● **TEXT EXCERPT**
Self-development is important to theistic Satanists. This is due to the Satanists' idea of Satan, who is seen to encourage individuality and freedom of thought, and the quest to raise one's self up despite resistance, through means such as magic and initiative. They believe Satan wants a more equal relationship with his followers than the Abrahamic god does with his. From a theistic Satanist perspective, the Abrahamic religions (chiefly Christianity) do not define "good" or "evil" in terms of benefit or harm to humanity, but rather on the submission to or rebellion against God. Some Satanists seek to remove any means by which they are controlled or repressed by others and forced to follow the herd, and reject non-governmental authoritarianism.

As Satan in the Old Testament tests people, theistic Satanists may believe that Satan sends them tests in life to develop them as individuals. They value taking responsibility for oneself. Despite the emphasis on self-development, some theistic Satanists believe that there is a will of Satan for the world and for their own lives. They may promise to help bring about the will of Satan, and seek to gain insight about it through prayer, study, or magic. In the Bible, a being called "the god of this world" is mentioned in the Second Epistle to the Corinthians , which Christians typically equate with Satan. Some Satanists therefore think that Satan can help them meet their worldly needs and desires if they pray or work magic. They would also have to do what they could in everyday life to achieve their goals, however.

Theistic Satanists may try not to project an image that reflects negatively on their religion as a whole and reinforces stereotypes, such as promoting Nazism, abuse, or crime. However, some groups, such as the Order of Nine Angles, criticize the emphasis on promoting a good image for Satanism; the ONA described LaVeyan Satanism as "weak, deluded and American form of 'sham-Satanic groups, the poseurs'", and ONA member Stephen Brown claimed that "the Temple of Set seems intent only on creating a 'good public impression', with promoting an 'image'". The order emphasises that its way "is and is meant to be dangerous" and "[g]enuine Satanists are dangerous people to know; associating with them is a risk". Similarly, the Temple of the Black Light has criticized the Church of Satan, and has stated that the Temple of Set is "trying to make Setianism and the ruler of darkness, Set, into something accepted and harmless, this way attempting to become a 'big' religion, accepted and acknowledged by the rest of the Judaeo-Christian society". The TotBL rejects Christianity, Judaism, and Islam as "the opposite of everything that strengthens the spirit, and is only good for killing what little that is beautiful, noble, and honorable in this filthy world".

● **WHAT YOU SHOULD DO**
Reproduce word for word the stretch of the passage about theistic Satanism from "As Satan in" through "their goals, however.". Draw only on the passage about theistic Satanism.

● **PROVIDED DATA**

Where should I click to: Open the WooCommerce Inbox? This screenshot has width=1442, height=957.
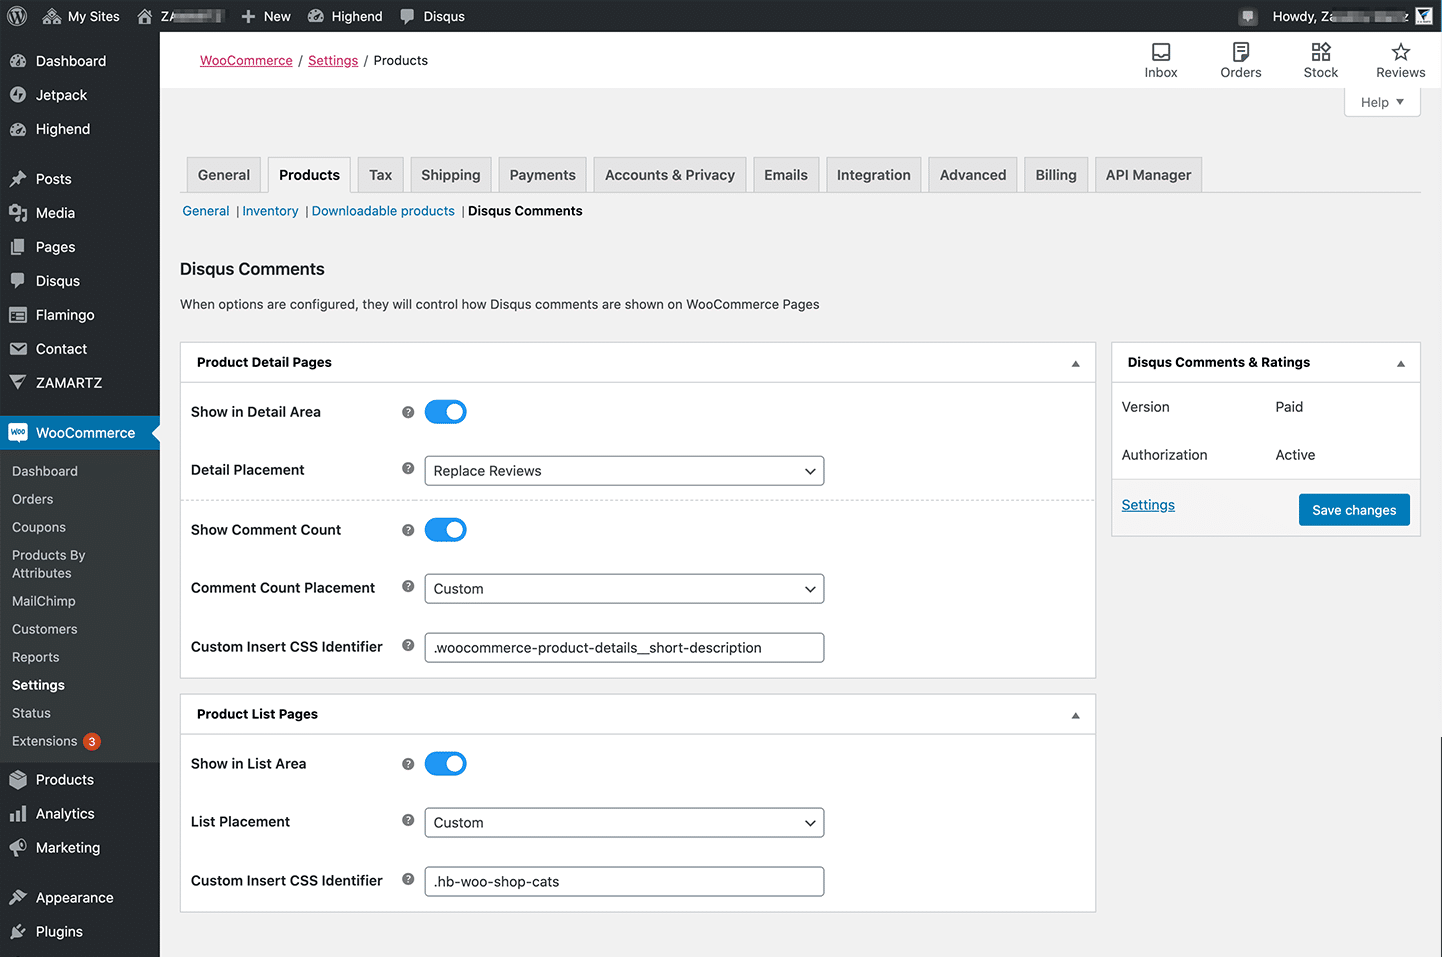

● **RESPONSE**
As Satan in the Old Testament tests people, theistic Satanists may believe that Satan sends them tests in life to develop them as individuals. They value taking responsibility for oneself. Despite the emphasis on self-development, some theistic Satanists believe that there is a will of Satan for the world and for their own lives. They may promise to help bring about the will of Satan, and seek to gain insight about it through prayer, study, or magic. In the Bible, a being called "the god of this world" is mentioned in the Second Epistle to the Corinthians , which Christians typically equate with Satan. Some Satanists therefore think that Satan can help them meet their worldly needs and desires if they pray or work magic. They would also have to do what they could in everyday life to achieve their goals, however.